Foundation versus Domain-specific Models: Performance Comparison, Fusion, and Explainability in Face Recognition
This work addresses the problem of evaluating and integrating foundation models for face recognition, offering insights for researchers and practitioners in computer vision, though it is incremental in comparing existing methods.
The paper compared generic foundation models like CLIP and GPT-4o against domain-specific face recognition models such as AdaFace, finding that domain-specific models outperformed foundation models in all benchmarks, but fusion improved accuracy at low false match rates and foundation models provided explainability.

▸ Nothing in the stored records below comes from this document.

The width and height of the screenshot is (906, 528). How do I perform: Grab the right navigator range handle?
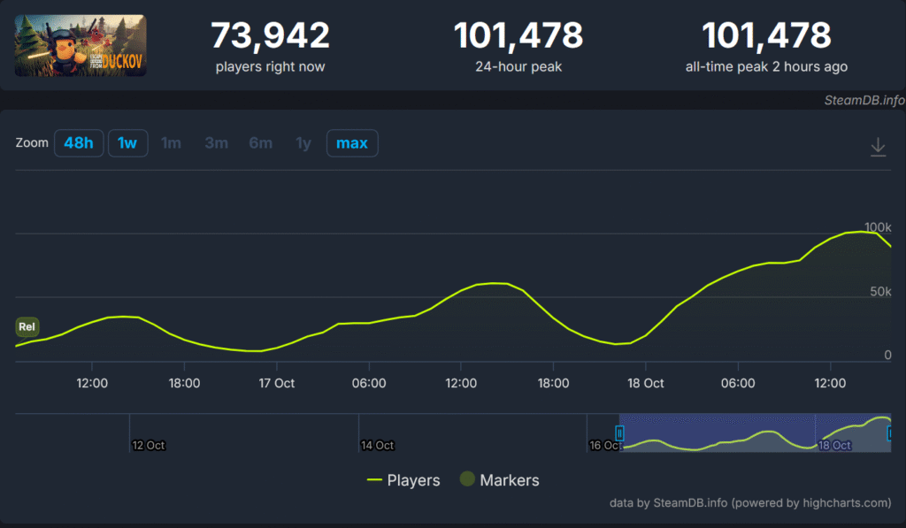[890, 433]
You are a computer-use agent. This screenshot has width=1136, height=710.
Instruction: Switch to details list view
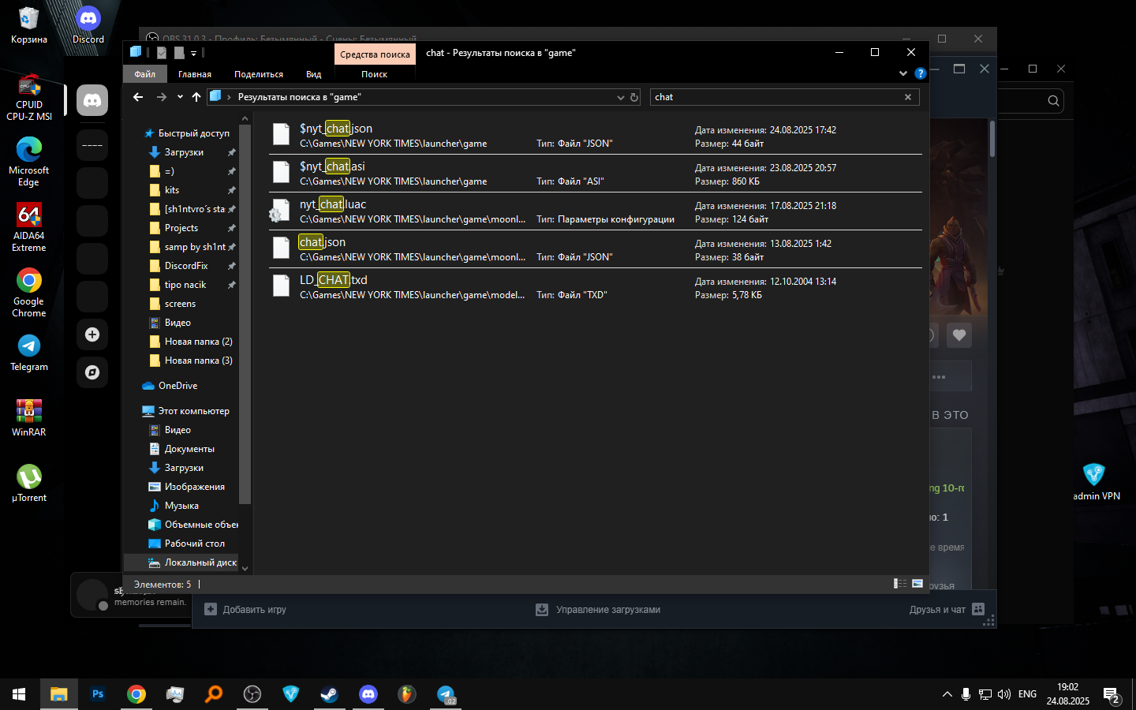899,584
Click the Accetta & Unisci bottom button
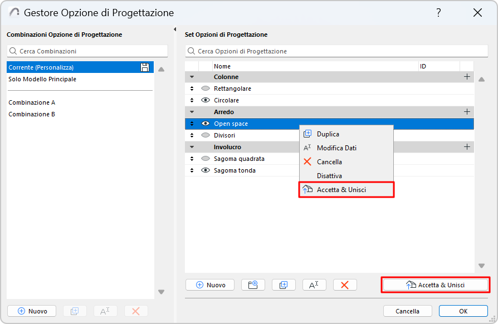 click(435, 284)
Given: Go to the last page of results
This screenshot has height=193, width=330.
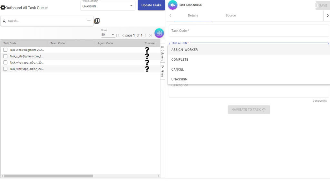Looking at the screenshot, I should pos(150,36).
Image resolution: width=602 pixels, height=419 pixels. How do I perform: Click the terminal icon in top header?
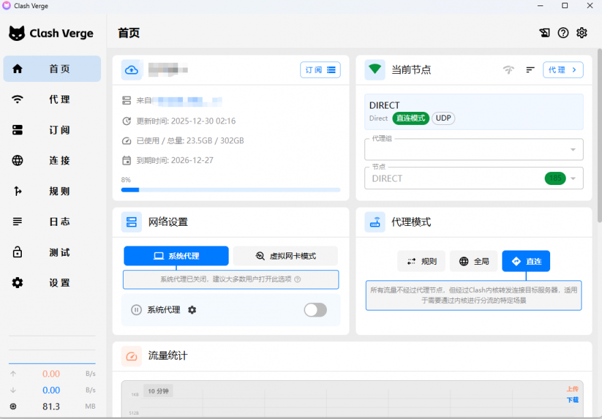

In this paper, we address the following question: How do generic foundation models (e.g., CLIP, BLIP, GPT-4o, Grok-4) compare against a domain-specific face recognition model (viz., AdaFace or ArcFace) on the face recognition task? Through a series of experiments involving several foundation models and benchmark datasets, we report the following findings: (a) In all face benchmark datasets considered, domain-specific models outperformed zero-shot foundation models. (b) The performance of zero-shot generic foundation models improved on over-segmented face images compared to tightly cropped faces, thereby suggesting the importance of contextual clues. (c) A simple score-level fusion of a foundation model with a domain-specific face recognition model improved the accuracy at low false match rates. (d) Foundation models, such as GPT-4o and Grok-4, are able to provide explainability to the face recognition pipeline. In some instances, foundation models are even able to resolve low-confidence decisions made by AdaFace, thereby reiterating the importance of combining domain-specific face recognition models with generic foundation models in a judicious manner.